After meeting an unrepresentative group of university teachers and university administrators earlier in the week, President Rajapaksa seems finally to have condescended to meet a delegation from the Federation of University Teachers’ Associations who are now engaged in trade union action. This is a dialogue that should have taken place weeks earlier, before FUTA, frustrated by intransigence from the Ministry of Higher Education, launched their action. In the interests of higher education in Sri Lanka, it is hoped that a solution acceptable to all can be arrived at. It is necessary to repeat again the wise words of Indika Gunawardena that we quoted last week. There was a similar dispute with FUTA in 1996 during the Presidency of Chandrika Bandaranaike Kumaratunga. Indika Gunawardena, who was a cabinet minister then as he is now, chaired a sub-committee that included S. B. Dissanayake, to look into the FUTA demands. Submitting their proposals to resolve the dispute, the sub-committee had this to say:

"We can defeat the academics by manoeuvring our political and propaganda machinery. Some people in the government wanted to do it that way. But these people don’t know that if that happened, the government would lose the academics and will jeopardise the higher education system."
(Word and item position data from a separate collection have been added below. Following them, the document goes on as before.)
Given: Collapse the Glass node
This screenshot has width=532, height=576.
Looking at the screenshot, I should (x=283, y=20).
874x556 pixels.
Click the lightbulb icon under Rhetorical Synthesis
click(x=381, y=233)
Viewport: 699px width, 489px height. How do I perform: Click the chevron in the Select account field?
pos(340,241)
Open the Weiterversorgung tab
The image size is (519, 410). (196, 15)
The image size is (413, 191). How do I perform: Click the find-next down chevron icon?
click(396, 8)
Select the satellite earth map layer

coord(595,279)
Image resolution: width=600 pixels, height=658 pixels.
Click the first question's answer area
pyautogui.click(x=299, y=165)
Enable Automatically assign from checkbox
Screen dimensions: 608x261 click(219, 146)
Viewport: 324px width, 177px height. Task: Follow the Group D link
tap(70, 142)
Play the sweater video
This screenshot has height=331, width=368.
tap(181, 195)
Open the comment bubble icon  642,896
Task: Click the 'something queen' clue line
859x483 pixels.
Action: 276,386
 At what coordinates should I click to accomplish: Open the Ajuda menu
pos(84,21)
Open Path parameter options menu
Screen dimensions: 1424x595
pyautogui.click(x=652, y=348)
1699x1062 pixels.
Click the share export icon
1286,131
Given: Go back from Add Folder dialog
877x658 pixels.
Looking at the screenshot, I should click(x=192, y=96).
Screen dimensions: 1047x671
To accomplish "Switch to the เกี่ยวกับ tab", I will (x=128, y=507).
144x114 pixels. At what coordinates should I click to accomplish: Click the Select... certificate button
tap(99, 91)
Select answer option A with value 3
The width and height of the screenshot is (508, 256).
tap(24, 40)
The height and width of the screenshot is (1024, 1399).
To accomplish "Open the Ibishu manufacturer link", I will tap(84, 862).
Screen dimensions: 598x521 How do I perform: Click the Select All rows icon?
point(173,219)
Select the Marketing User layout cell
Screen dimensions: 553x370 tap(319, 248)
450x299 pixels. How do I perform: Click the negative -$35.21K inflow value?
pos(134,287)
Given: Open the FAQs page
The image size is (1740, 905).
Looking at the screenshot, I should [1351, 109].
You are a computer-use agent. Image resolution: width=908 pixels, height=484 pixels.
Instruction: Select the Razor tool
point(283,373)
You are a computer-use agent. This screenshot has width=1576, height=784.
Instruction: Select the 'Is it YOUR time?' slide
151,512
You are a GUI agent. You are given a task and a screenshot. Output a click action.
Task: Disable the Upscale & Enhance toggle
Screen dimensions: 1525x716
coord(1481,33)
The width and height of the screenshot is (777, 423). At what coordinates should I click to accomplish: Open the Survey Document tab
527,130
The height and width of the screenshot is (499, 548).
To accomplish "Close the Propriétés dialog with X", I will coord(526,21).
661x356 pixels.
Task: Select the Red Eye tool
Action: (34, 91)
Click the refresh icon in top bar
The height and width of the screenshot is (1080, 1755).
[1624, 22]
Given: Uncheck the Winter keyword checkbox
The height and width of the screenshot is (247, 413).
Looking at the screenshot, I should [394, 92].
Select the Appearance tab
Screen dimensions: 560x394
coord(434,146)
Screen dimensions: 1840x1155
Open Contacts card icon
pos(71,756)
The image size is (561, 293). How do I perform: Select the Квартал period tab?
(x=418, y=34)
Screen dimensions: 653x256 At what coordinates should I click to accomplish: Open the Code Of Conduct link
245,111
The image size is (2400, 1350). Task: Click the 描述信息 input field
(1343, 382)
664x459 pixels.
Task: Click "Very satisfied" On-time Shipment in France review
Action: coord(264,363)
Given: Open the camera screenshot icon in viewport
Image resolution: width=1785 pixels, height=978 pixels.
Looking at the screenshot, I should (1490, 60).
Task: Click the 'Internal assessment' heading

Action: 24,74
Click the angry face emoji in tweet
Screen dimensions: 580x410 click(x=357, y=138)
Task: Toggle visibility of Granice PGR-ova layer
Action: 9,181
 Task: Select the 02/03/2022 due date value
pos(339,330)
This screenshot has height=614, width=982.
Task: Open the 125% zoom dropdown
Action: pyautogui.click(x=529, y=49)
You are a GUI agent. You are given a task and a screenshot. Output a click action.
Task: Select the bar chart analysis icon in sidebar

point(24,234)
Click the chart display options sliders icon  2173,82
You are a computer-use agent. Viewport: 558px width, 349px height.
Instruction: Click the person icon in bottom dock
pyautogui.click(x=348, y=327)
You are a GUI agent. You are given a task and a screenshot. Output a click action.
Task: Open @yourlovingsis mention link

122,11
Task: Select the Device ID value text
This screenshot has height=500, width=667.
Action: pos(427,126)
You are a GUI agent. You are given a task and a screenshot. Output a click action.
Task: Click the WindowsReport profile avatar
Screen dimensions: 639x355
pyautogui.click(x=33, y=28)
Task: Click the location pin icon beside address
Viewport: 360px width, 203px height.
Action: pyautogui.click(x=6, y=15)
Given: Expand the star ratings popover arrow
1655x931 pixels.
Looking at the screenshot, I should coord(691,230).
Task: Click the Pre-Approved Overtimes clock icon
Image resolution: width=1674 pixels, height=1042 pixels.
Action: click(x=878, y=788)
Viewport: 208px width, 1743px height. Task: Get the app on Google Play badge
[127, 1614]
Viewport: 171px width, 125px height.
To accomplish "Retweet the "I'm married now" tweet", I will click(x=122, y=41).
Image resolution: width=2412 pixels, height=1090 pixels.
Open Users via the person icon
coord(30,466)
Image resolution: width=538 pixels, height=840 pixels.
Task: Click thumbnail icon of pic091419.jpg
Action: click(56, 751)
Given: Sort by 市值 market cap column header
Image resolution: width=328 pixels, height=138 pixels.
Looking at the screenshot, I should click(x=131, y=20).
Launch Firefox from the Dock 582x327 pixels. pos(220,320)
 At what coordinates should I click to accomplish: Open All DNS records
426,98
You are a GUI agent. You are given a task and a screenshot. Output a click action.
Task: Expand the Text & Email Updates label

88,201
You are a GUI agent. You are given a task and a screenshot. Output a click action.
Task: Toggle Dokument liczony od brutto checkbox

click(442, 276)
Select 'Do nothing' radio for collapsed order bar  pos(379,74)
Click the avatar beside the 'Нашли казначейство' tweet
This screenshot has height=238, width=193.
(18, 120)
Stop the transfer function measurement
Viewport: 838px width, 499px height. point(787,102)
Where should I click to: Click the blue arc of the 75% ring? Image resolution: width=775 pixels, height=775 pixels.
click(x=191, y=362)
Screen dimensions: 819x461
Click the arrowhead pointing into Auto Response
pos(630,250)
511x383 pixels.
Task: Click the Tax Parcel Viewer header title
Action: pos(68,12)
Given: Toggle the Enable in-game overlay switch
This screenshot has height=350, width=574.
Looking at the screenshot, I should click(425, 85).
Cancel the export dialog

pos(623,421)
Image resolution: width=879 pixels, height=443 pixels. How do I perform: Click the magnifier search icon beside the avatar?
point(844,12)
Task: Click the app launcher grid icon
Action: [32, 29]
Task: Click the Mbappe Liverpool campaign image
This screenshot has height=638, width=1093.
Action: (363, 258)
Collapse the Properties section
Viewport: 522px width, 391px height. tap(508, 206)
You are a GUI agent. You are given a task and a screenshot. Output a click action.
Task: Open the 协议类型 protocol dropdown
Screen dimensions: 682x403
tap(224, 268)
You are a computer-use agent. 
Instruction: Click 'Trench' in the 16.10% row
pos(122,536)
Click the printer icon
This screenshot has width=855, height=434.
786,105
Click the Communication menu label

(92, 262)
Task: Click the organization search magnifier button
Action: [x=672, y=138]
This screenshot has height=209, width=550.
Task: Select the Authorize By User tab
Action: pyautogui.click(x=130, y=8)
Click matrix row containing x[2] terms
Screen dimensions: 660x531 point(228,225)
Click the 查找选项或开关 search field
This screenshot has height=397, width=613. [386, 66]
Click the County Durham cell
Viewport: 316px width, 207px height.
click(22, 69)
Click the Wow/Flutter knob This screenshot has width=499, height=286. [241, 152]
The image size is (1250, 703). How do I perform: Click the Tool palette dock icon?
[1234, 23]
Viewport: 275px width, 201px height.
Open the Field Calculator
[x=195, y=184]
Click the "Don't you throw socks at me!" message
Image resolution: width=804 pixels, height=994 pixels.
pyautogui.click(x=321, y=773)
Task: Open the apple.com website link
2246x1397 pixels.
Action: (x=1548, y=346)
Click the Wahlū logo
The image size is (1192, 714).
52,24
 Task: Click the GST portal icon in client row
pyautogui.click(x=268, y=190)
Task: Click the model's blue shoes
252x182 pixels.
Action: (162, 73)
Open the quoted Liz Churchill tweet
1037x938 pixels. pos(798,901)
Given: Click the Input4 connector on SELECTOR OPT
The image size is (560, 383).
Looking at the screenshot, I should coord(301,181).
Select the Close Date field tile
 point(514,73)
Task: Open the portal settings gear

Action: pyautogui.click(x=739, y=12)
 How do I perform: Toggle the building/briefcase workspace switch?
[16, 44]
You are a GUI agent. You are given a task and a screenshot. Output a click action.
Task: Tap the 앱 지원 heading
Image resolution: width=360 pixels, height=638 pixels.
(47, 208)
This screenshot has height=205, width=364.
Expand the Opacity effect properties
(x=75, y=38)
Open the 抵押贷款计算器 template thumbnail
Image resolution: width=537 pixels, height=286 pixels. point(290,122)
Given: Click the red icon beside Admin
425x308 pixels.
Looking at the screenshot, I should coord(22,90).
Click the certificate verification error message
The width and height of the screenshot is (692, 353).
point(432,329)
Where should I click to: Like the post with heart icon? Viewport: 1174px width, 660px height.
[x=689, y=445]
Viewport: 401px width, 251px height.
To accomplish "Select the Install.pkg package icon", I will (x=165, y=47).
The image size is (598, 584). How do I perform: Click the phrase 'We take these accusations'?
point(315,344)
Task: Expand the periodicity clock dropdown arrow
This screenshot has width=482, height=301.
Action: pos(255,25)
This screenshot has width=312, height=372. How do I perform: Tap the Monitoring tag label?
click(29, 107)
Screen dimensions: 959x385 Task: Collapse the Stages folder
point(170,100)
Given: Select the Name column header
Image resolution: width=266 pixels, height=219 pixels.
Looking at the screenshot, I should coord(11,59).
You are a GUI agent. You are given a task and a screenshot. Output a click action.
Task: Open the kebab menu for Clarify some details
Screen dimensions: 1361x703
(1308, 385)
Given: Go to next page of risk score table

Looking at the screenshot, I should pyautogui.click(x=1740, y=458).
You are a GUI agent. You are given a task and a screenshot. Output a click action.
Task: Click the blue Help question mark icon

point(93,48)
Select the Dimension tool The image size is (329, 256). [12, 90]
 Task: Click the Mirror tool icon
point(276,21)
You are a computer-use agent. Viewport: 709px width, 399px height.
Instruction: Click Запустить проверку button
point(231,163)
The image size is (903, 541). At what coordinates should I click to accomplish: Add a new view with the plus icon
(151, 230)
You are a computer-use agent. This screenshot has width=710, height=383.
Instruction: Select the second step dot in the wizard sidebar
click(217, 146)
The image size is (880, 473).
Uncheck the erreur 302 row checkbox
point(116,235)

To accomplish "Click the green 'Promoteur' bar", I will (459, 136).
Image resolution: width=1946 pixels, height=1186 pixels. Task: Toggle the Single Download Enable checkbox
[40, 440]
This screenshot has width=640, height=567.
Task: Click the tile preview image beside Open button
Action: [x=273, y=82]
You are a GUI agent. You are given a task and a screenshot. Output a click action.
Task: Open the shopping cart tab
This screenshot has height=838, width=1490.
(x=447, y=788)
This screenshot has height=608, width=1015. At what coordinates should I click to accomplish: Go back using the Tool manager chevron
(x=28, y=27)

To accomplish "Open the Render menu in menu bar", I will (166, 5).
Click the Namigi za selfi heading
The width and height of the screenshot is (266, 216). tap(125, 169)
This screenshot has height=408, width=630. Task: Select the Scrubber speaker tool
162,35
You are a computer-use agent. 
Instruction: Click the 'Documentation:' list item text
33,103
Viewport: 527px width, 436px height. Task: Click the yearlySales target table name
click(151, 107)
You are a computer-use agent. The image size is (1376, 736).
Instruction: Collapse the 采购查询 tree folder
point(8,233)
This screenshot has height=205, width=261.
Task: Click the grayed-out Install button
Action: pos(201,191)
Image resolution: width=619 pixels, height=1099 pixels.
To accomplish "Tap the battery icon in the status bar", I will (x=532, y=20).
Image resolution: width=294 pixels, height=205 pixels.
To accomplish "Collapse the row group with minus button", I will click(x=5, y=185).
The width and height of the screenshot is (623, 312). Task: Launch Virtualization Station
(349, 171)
Now in the hot seat, the Minister of Higher Education seems to thinks differently. And when you have administrators who, for whatever reason, are unwilling to advise him that, instead of manoeuvring the state propaganda machinery, it was necessar to safeguard higher education in our country, the Minister will continue to think and act like a politician. The country will not require Presidential intervention in every dispute if our administrators have the strength of character and the wisdom to take a principled stand to ensure that justice and national interests take precedence over sycophantic attempts to toe the politician’s line. They will need to listen and uphold their own conscience on vital issues.

We may end by quoting Adam Michnik which we have done before in this column. Michnik was associated with the independent trade union Solidarity which was founded in 1980 when Poland was still in the ‘Soviet bloc’. He was imprisoned several times (he was later to be elected to Parliament when Poland freed itself from the Soviet bloc and held open elections). On one occasion when he was in prison, the Army General who was also the Minister of Internal Affairs made a proposal to Michnik that if he would consent to leave Poland, he would be freed very soon. The Civil Rights Movement of Sri Lanka, in their excellent series of booklets on the Value of Dissent, published Michnik’s reply to the Minister of Internal Affairs as ‘a superb affirmation of the need for conscience as an undeniable guide to ethical conduct, in politics and public life as in private life’:

"In the life of every honourable person there comes a difficult moment, General, when the simple statement ‘this is black and this is white’ requires paying a heavy price.... At such a time, General, a decent man’s concern is not the price he will have to pay, but the certainty that white is white and black is black. One needs a conscience to determine this. Paraphrasing the saying of one of the great writers of our continent, I would like to suggest that the first thing you need to know, General, is what it is to have a human conscience ......General, you may be the mighty Minister of Internal Affairs, you may have the backing of power, ...... but something invisible, a passerby in the dark, will appear before you and say: this you must not do. That is conscience."